Audiophiles Welcome?
The Integra DTM-40.4 is a good choice for people looking to enjoy the full monty of music playback options that exist today but don't want to fuss or spend a few month's-worth of wages to get there. Of course fussing can lead to a richer musical experience and one that will invite more intimate time between you and your music. Ultimately I find the sonic shortcomings of the 40.4 to be relative to my notion of what makes listening to music on a hi-fi a fully captivating and engrossing experience as opposed to a comparison to live music or to other hi-fi gear. In other words, this is a personal valuation based on an accumulation of experiences over time that includes listening to live music, playing music (poorly), as well as listening through all manner of apparatus to recorded music.

The point being, for someone coming to the Integra DTM-40.4 from a different place with different goals in mind, these shortcomings may not be an issue. The most obvious example being someone looking for a first step into a dedicated hi-fi. In fact the 40.4 may represent a step up in musical enjoyment and its myriad input options allow for connectivity to a world of music in a number of formats including LPs!, Network-Attached Storage, iDevices, and streaming services coupled with the ability to drive most sensible speaker loads.

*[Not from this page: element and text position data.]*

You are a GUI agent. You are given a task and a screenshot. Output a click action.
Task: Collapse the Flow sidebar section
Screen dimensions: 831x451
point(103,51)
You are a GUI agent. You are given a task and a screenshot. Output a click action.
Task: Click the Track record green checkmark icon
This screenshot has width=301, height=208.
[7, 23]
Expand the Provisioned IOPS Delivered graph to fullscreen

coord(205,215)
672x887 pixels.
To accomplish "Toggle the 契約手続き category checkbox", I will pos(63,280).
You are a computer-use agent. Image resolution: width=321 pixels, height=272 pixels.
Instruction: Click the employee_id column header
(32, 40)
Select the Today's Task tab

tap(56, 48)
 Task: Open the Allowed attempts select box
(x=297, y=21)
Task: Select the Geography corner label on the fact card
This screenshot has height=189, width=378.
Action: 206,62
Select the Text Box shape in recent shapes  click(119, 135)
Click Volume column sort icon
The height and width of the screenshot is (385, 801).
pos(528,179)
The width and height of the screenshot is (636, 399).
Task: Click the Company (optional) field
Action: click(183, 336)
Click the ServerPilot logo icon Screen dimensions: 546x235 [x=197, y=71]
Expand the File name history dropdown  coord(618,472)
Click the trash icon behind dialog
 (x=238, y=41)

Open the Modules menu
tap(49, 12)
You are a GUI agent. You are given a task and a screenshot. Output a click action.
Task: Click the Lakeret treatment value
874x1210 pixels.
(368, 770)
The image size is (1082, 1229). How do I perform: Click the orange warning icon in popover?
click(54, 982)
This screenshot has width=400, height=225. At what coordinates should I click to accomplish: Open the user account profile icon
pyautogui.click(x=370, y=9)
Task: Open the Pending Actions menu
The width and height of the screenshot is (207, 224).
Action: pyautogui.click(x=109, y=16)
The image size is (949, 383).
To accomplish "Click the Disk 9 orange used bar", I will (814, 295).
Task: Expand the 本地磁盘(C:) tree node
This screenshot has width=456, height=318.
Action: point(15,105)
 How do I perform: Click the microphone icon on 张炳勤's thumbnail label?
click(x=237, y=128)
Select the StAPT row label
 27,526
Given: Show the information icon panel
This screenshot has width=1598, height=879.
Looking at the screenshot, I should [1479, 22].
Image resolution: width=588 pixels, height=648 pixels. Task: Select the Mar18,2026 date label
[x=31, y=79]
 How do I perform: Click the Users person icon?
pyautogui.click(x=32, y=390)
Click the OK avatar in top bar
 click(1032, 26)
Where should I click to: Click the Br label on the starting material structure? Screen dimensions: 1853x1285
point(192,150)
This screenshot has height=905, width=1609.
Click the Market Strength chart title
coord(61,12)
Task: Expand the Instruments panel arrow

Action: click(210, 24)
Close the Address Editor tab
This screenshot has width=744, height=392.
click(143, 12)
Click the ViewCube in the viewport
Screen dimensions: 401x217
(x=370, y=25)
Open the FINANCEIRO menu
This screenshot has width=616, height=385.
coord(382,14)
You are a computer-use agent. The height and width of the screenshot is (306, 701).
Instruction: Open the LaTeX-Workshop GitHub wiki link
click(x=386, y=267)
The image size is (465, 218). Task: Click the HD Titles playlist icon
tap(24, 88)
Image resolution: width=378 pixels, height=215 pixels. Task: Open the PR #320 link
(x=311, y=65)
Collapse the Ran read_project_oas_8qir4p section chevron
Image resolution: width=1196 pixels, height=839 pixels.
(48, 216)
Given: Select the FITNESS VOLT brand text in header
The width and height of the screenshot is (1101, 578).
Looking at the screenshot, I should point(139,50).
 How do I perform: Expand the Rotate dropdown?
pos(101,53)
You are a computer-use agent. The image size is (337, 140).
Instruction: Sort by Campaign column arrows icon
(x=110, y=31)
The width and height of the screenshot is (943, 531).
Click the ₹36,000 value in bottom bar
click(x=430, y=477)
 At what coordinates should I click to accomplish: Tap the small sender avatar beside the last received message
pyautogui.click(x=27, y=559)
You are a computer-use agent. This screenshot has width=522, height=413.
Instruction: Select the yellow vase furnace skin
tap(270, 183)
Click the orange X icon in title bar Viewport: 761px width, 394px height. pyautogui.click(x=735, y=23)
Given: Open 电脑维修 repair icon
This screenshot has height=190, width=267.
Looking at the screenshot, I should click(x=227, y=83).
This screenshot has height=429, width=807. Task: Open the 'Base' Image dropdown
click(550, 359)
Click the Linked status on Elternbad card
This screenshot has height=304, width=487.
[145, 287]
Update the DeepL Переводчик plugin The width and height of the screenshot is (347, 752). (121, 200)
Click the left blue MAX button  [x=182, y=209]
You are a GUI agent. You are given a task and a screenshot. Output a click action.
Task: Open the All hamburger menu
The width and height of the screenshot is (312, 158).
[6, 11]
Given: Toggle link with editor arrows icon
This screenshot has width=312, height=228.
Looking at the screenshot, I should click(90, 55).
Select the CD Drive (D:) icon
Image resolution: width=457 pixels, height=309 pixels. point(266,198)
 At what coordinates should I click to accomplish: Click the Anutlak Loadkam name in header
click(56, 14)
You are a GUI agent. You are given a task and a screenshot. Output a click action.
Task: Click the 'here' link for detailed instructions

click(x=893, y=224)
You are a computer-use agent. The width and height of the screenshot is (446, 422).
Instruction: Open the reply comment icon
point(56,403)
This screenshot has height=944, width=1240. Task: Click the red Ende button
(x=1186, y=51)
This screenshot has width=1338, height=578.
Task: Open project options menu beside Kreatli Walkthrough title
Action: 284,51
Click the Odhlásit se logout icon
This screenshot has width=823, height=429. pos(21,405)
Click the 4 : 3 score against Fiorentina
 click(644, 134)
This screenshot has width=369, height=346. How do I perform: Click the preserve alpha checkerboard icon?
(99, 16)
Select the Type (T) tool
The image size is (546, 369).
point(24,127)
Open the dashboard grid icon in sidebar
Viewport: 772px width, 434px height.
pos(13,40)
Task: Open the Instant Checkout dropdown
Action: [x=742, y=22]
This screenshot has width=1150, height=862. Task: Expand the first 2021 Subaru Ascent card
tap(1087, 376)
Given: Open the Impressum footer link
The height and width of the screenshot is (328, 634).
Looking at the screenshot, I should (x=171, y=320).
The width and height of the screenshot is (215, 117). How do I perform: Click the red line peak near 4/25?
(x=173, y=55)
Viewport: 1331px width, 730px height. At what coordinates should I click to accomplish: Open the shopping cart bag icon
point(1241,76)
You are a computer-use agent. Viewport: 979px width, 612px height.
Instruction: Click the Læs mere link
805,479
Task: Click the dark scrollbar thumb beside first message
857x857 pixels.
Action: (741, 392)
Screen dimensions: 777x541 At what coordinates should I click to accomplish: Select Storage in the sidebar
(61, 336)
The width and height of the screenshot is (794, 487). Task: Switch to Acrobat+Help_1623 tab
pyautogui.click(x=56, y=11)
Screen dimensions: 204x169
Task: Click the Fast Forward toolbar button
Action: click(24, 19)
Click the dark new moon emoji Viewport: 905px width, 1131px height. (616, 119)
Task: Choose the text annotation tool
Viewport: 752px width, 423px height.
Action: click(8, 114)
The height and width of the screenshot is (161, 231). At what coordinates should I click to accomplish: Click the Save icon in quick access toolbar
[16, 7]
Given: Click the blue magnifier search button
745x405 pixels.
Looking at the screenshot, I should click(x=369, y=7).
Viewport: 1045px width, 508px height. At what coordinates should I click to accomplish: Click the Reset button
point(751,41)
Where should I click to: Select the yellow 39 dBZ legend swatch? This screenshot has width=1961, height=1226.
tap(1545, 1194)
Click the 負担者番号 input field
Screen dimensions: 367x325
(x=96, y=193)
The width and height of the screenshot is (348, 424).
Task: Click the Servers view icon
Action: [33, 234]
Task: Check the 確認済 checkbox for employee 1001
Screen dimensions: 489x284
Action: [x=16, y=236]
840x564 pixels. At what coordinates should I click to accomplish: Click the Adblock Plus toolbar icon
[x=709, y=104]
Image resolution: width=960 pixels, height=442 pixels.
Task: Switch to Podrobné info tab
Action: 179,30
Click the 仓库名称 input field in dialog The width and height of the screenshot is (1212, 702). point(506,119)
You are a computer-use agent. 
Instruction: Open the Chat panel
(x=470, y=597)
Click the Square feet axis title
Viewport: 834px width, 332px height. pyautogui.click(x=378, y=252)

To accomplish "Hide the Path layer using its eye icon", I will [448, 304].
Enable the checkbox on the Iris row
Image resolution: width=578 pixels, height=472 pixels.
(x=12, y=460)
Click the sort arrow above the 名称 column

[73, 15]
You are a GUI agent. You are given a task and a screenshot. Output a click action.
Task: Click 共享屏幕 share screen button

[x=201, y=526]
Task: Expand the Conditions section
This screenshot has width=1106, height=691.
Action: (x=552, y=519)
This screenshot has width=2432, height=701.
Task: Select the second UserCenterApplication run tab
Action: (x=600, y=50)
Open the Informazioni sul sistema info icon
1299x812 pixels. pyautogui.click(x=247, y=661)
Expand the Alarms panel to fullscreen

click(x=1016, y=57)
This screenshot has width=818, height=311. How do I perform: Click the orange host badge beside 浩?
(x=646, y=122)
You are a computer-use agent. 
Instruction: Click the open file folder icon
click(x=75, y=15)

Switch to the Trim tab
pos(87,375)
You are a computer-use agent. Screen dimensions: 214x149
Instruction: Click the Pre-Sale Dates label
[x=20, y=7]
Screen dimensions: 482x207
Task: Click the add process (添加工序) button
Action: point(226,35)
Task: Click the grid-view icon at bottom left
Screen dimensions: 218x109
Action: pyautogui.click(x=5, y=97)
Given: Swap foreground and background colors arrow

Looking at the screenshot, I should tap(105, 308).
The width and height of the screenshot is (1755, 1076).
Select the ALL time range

And the fact that all of this functionality is wrapped up in a $550 package is to my mind nothing but good news.

Associated Equipment

Also on hand and in use during the DTM-40.4 review: Peachtree Grand Integrated, Mytek Stereo192-DSD-DAC, Schiit Bitfrost DAC, AudioQuest DragonFly USB DAC

deckeda's picture

Wondering if you can recall how the volume knob's response was. On my Marantz SR-5006 (and I suspect others) the volume knob requires many degrees' turning for relatively small changes in volume, nearly to the point of annoyance.

The Marantz has a user-definable range of control - the allowable adjustment can be traditional (the volume control goes from zero to whatever the amp can deliver) and something like a 20db limitation (I forget the actual number) from maximum thrust. Either way, I'm spinning the knob far more than 360 degrees to operate it over a wide range.

Despite my missive here it's a minor quibble, and "most" people would just use the included remote control, but manufacturers continue to have a prominent volume knob on the faceplate, and usability is important to me.

Michael Lavorgna's picture

Actually I found the DTM-40.4's volume control to be of the very useful variety.

deckeda's picture

Let me guess --- volume went up, volume went down. Sometimes it was the other way.

msansoucie's picture

Something I think any network player/receiver review ought to make clear - does it produce gapless playback, or the horrifically damaged gapped playback?